Mexican rivulus
- Conservation status: Endangered (IUCN 3.1)

Scientific classification
- Kingdom: Animalia
- Phylum: Chordata
- Class: Actinopterygii
- Order: Cyprinodontiformes
- Family: Rivulidae
- Genus: Millerichthys W. J. E. M. Costa, 1995
- Species: M. robustus
- Binomial name: Millerichthys robustus (R. R. Miller & C. L. Hubbs, 1974)
- Synonyms: Rivulus robustus Miller & Hubbs, 1974

= Mexican rivulus =

- Authority: (R. R. Miller & C. L. Hubbs, 1974)
- Conservation status: EN
- Synonyms: Rivulus robustus Miller & Hubbs, 1974
- Parent authority: W. J. E. M. Costa, 1995

Species of fish

The Mexican rivulus (Millerichthys robustus) is a species of killifish from the family Rivulidae which is endemic to Mexico where it is found in the Papaloapan and Coatzacoalcos River basins.
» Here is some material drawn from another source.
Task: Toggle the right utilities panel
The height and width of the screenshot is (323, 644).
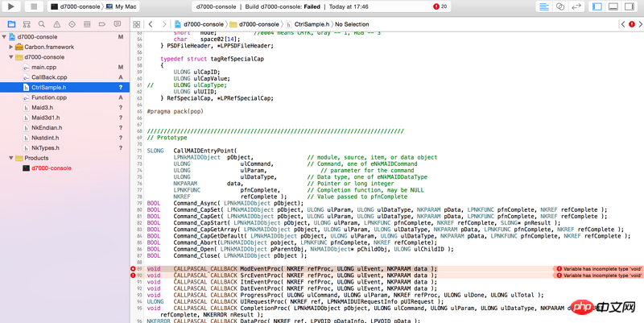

This annual killifish grows to a total length of 4 cm. It is the only known species in its genus, but its exact taxonomic position remains uncertain, as it has not been included in any phylogenetic study. This species was described by Robert Rush Miller and Carl Leavitt Hubbs as Rivulus robustus in 1974, it was reclassified in the monotypic genus Millerichthys in 1995, the generic name honouring Robert Rush Miller.